Through his social media friends, he was able to get his first job at a studio, where he worked for two years. From there, he went on to briefly work at another studio, Legacy Effects, and carefully observed the techniques of the sculptors because he was not allowed to touch the sculptures or attempt to sculpt, as his job only consisted of running materials.
“I would watch the legitimate sculptors so I could see what tools they were using and see how they were doing stuff. I would go home and practice and do the same thing on my masks,” Gomez said. “And if I [messed] up, I would come back to work and be like ‘How did you do that?'”
After a break from school, he decided to come back and began “seriously developing” his skills.
For his “big-bang” final piece as an undergraduate, he constructed “Sally,” a lifesize wearable creature, which took him three months to make.
“If I break it down, it’s a lot of simple tricks. It’s just a wig hot-glued to a mask. The eyes are ping pong balls.

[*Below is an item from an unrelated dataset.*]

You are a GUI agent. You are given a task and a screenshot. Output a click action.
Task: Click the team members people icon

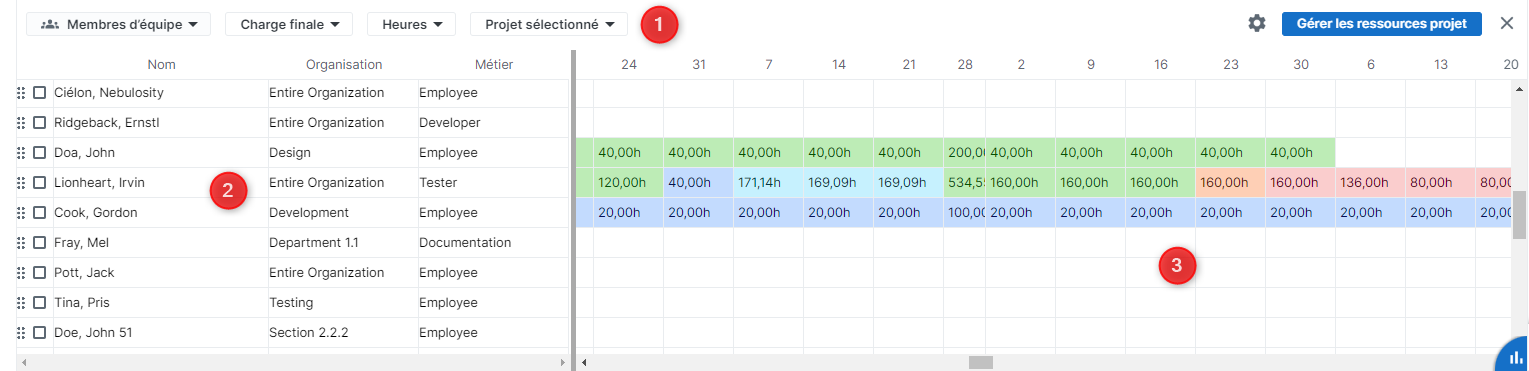pos(50,24)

The teeth are made separately and super-glued in,” Gomez said.
Gomez described the creative process behind “Sally”:
“The way it works is, I sculpt it out of clay. From there, I use ‘plaster of Paris’ and I put it over the clay and that turns into a rigid material. After that, I clean it and that leaves me with a negative impression of my sculpture. From there, I fill that with rubber, paint it layer by layer and make a thick casting. Peel that out and then I have my sculpture in a rubber form.”
I first stumbled upon “Sally” in Fine Arts (FA) room 106. At Sally’s feet was a fake severed head, which Gomez later identified as “Sally’s head”– modeled to be a replica of Gomez’s own head.
Gomez adds his most recent pieces to the display cases in the FA building, when there is available space. During the spring 2023 semester, he showcased two pieces in one case together: “Winnie the Pooh on crack” and a “Bob-the-Builder” inspired character.
His art professor, Richard Wearn, who teaches all levels of sculpture said he has been Gomez’s professor and mentor for two years. However, Wearn said sometimes Gomez mentors him.